La historia del carpintero José
José es de La Ceiba, departamento de Atlántida, una zona turística menguada por la violencia de las maras. Este sería su segundo viaje al país de la ilusión. Antes, estuvo en Miami, donde trabajó por cuatro años. Allá, aprendió el oficio de carpintero.
“Después de estos años, un buen día, la empresa nos echó a todos. Éramos 60 trabajadores. Llegaron agentes del ICE y cargaron con nosotros. Nuestro patrón les habló, nos denunció. No tenía para pagarnos y nos pagó con esto”, explica José.
Persiguiendo una visa humanitaria
Al fondo del albergue, una señora, joven, de cuerpo delgado, cubre a su niño con un reboso de estambre. Otra de sus compañeras, no deja de temblar. Trae unos pantalones cortos, veraniegos. Hombres van y viene, encorvados, en un intento de protegerse del frío.
José se enfermó. Insuficiencia cardiaca. Lo operaron a corazón abierto. Permitieron su convalecencia y después lo deportaron por el puente internacional Paso del Norte. Volvió a la carga. Ahora tienen un juicio de asilo y será en mayo del 2022, su tercera visita al juez.
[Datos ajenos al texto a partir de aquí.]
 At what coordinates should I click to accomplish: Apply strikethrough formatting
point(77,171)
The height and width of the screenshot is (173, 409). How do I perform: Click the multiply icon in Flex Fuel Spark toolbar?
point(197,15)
“Me dijeron en El Paso que mi asunto no es migratorio, que es de salud. Que consiga una organización que me ayude para una visa humanitaria. Pero yo sigo. En mayo voy de nuevo”, enfatiza José.
“No vengan ya“
“Yo les digo que no vengan ya, que esperen un tiempo, para poder entrar a los Estados Unidos de a poquitos. Que no se pongan nerviosos los gringos”, José envía el mensaje a sus connacionales, similar al que dijo el titular del Consejo Estatal de Población.
Por su parte, Enrique Valenzuela Peralta, coordinador del Consejo Estatal de Población, dijo “a quienes pretenden ir a Estados Unidos de forma indocumentada, no se arriesguen a cruzar”. El funcionario hizo la petición al anunciar que la institución prepara un censo de migrantes.
Valenzuela Peralta señala que existen 17 “lugares humanitarios” en Juárez, pero no se sabe con precisión los recursos con los que cuentan, por esta razón se realizó el censo.
Omar Pereda, sociólogo egresado de la UACJ, explica que en situaciones vulnerables, en las que las personas perciben riesgo, se activa el instinto de sobrevivencia.

“Saben que los recursos son limitados y que no alcanza para todos. El egoísmo es una herramienta”, dice.
Finalmente, José ajusta su chamarra y agrega: “No es que sea egoísta. Todos tenemos derechos, pero que esperen un poco”. Sale del refugio. Va al Centro de la ciudad. Lleva esperanza, una operación a corazón abierto y dificultad para respirar, también.